XPath and Layout Functions

What is XPath?

The speedata Publisher’s input is data encoded in the XML format. XML is a hierarchical data structure where there is a root element and each element can have attributes and children, that are either text or other elements. For example you can have an element articlegroup which contains ten article elements. Now the idea of XPath is to navigate through the XML tree and ask questions like: give me all articles that have a certain attribute. Or how many articles do I have in this article group?

XPath expressions

The speedata Publisher accepts XPath expressions in the attributes test and select. In all other attributes XPath expressions can be used via curly braces ({ and }). In the following example XPath expressions are used in the attribute width and in the attribute select of the element Value. The width of the textblock is taken from the variable $width, the contents of the paragraph is the value of the current node (whatever this is).
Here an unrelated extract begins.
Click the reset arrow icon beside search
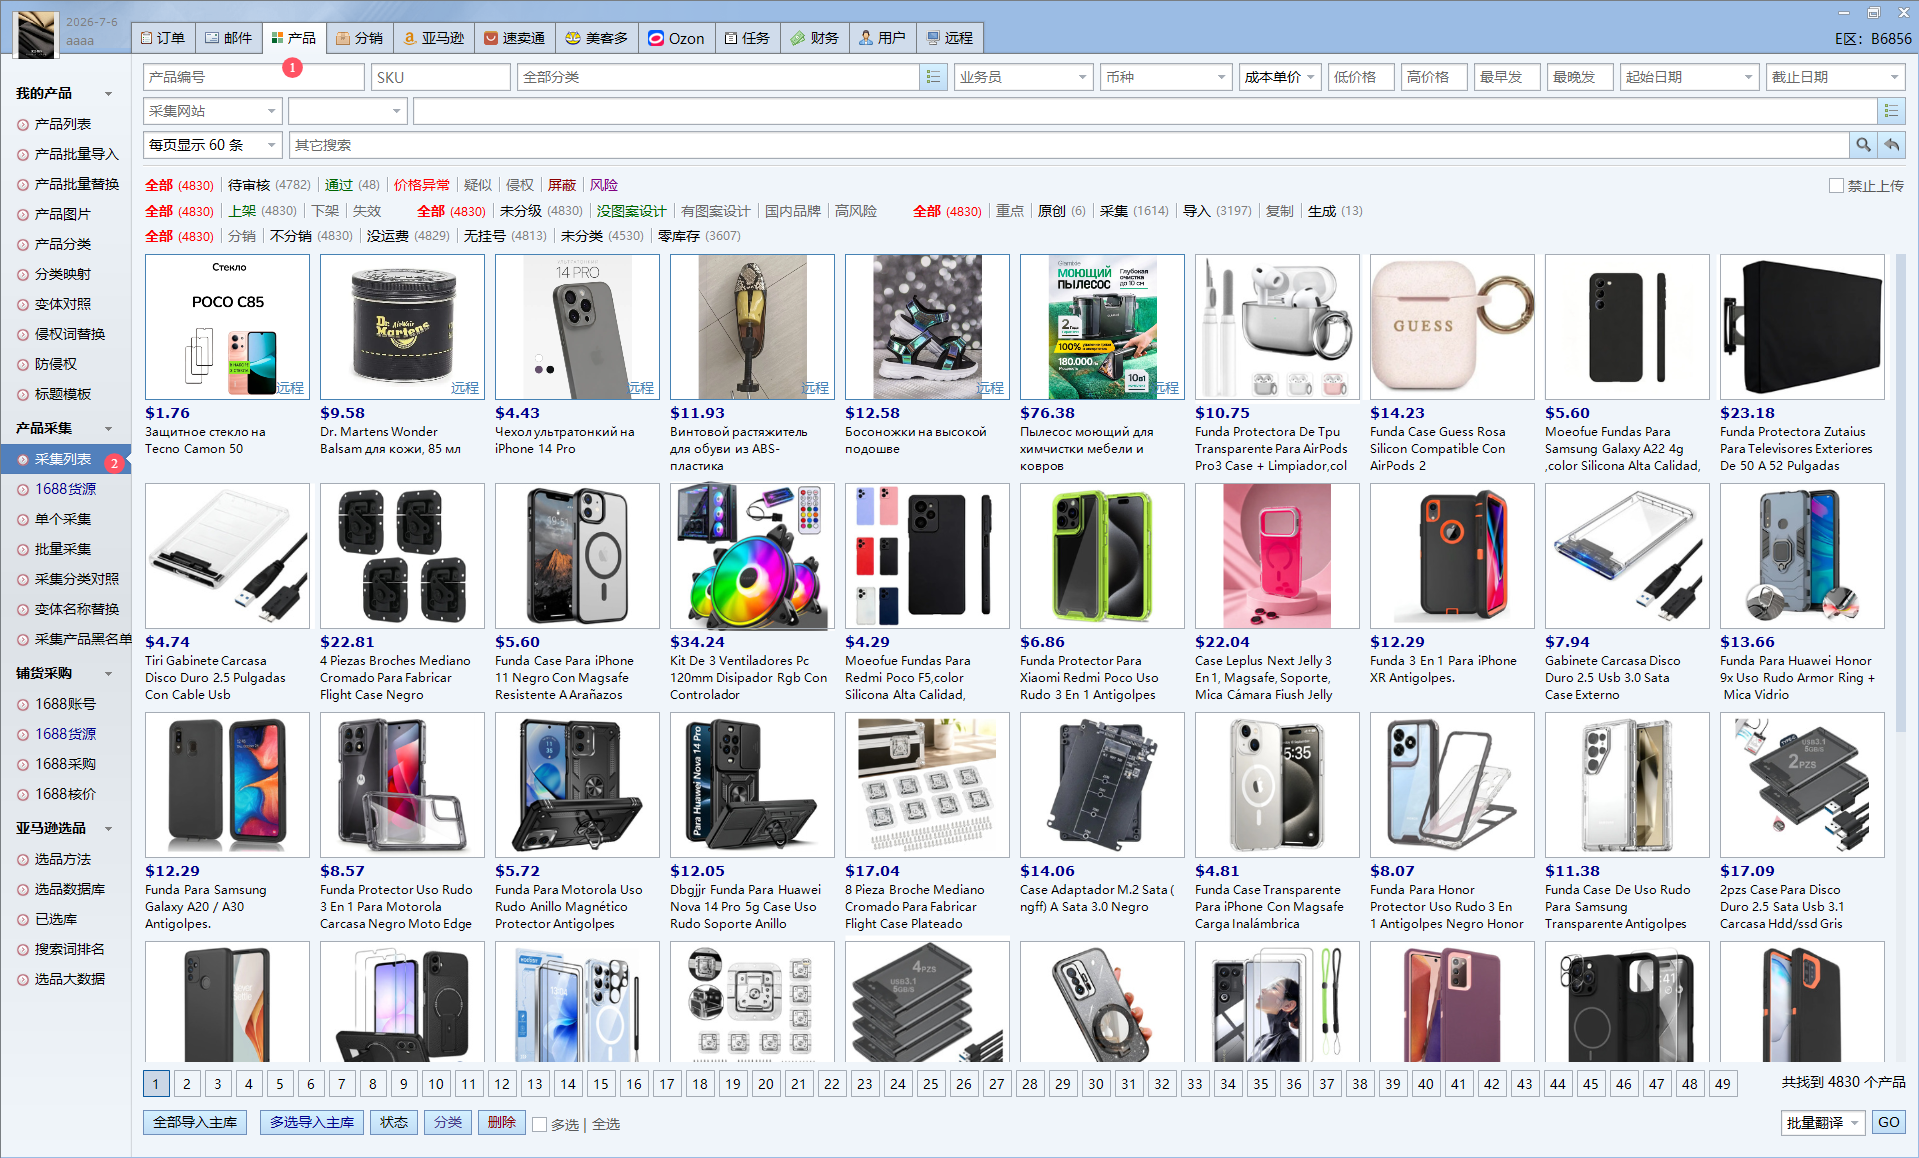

<Textblock width="{ $width }">
  <Paragraph>
    <Value select="."/>
  </Paragraph>
</Textblock>

The following XPath expressions are handled by the software:

Number: Return the value without change: "5"
Text: Return the text without change: 'hello world'
Arithmetic operation (*, div, idiv, +, -, mod). Example: ( 6 + 4.5 ) * 2
Variables. Example: $column + 2
Access to the current node (dot operator). Example: . + 2
Access to subelements. Examples: productdata, *, foo/bar, node(),
Parent nodes: ../
Filter in square brackets, for example article[1] selects the first article.
Access to subelements. Examples: productdata, *, foo/bar
Attribute access in the current node. Example @a
Attribute access in subnodes, for example foo/@bar
Boolean expressions: <, >, <=, >=, =, !=. Attention, the less than symbol < must be written in XML as <, the symbol > may be written as >. Example: $number > 6. Can be used in tests.
if/then/else expressions: if (…) then … else ….
for clauses for example: for $i in (1,2,3) return $i * 2 or for $i in 1 to 3 return $i * 2.
The well known axis expressions like following-sibling, parent, preceding-sibling.

See the test file of lxpath if in doubt.

If you are still uncertain about XPath, please follow the good tutorial at W3Schools.

XPath and namespaces

The speedata Publisher ignores XML namespaces by default. This is usually very helpful, as namespaces are not always easy to handle.

The XML file:

<bar:data xmlns:bar="somenamespace">
    <bar:child>
        <bar:sub>sub</bar:sub>
    </bar:child>
</bar:data>

can be addressed in the layout as follows:

<Layout xmlns="urn:speedata.de:2009/publisher/en"
    xmlns:sd="urn:speedata:2009/publisher/functions/en">

    <Record element="data">
      ...

although the namespace of the root element is somenamespace.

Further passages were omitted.